Before I go on I want to say that I love these fairy tales, especially Grimm’s fairy tales, which are darker and not as happily ever after compared to the cartoony versions. I felt Red Riding Hood attempted to keep that darkness while including the teen/cute cast vibe, and managed a pretty decent movie. Yes it had major flaws but it did deliver.

I will address the major flaw which was acting or lack thereof. Everyone in this movie, except a couple, basically read there lines and looked cute or read the lines and chased their checks. Except for Gary Oldman’s character (Solomon) and Max Irons (Henry) and Shiloh Fernandez (Peter). The three essentially over acted there respected parts. Or seemed like they overacted considering what I said earlier with the rest of the cast being cardboard cutouts. Irons, Oldman, and Fernandez were my favorite guys in the movie. Hell Amanda Seyfried, the main character Valerie, was “dead” in this movie. No emotion throughout the movie except for the love scenes and werewolf scenes and the rather well done end scene.

Now onto effects. The town was believable in a fantasy/medieval way. Deep scary woods and a snow covered town. The best looking piece was grandmothers house. A lone cottage, scary and cool looking, surrounded by these huge trees that had spikes growing out of them. Oh and the giant copper elephant hookah used for torture. Now the meat of the effects had to be the werewolf right? And it had better. The werewolf was all CGI and they did a really great job on it. They kept it simple. Making it an actual wolf, a rather large, dark and scary looking one. Really well done and thankfully done like this. Considering the way they could have went. I was happy with it.

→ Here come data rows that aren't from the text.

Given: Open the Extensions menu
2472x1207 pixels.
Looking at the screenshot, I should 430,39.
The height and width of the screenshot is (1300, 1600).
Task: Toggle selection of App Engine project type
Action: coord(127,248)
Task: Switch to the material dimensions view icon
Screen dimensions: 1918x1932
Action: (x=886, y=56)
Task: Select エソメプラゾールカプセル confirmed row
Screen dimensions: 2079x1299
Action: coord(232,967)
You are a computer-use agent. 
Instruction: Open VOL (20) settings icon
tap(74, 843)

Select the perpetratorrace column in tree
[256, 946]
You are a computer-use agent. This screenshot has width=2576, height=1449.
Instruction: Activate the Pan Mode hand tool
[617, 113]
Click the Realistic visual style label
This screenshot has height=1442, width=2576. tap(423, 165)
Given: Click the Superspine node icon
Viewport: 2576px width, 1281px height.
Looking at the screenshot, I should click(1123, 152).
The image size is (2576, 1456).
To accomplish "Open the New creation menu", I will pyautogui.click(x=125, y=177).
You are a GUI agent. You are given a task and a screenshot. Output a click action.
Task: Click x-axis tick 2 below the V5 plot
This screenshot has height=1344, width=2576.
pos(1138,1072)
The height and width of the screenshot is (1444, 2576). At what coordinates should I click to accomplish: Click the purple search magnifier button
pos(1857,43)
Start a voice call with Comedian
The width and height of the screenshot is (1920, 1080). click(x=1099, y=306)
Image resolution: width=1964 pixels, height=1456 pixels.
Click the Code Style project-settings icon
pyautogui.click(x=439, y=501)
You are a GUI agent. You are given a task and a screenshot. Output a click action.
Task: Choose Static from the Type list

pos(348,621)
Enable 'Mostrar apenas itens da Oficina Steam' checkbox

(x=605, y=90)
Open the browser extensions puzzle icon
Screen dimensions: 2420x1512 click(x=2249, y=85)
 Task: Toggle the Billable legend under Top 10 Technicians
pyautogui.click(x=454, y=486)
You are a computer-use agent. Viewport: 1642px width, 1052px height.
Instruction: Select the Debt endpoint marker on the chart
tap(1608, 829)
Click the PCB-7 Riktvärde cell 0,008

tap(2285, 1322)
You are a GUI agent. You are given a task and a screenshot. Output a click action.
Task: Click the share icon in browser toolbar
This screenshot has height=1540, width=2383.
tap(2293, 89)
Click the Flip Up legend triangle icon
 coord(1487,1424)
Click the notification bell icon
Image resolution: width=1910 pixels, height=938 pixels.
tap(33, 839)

I will now address the ending of the movie so if you are fearful of spoilers run away screaming now.
Throughout the movie we are left wondering to a degree who the werewolf is. There were the obvious three. Being Valerie, Peter, or Henry. At some point it became rather obvious that it would be Peter. But no it was not. The wolf turned out to be Valerie’s father. Interesting twist. A bit creepy considering an earlier conversation between the wolf and Valerie though. This choice actually caught me off guard because it felt obvious they were going with Peter being the werewolf. But it then occurred to me that Peter was supposed to play the part of the hunter.

Final Thoughts:

I liked this movie even though it had it’s problems. Especially at the end when everything came together and followed the story. I actually liked how at the end Peter and Valerie cut open the wolf and filled him up with stones and dumped him into the lake. That was actually part of one of the original stories I had read. Also the ending itself was really well done and rather romantic. A few months or couple of years past, don’t remember, Valerie is living by herself in her grandmothers home. She goes out to her garden during a full moon to pick flowers and while she does Peter as a werewolf comes into the clearing and looks at her and bows his head while Valerie smiles at him and bows too. I found that rather romantic and heartwarming.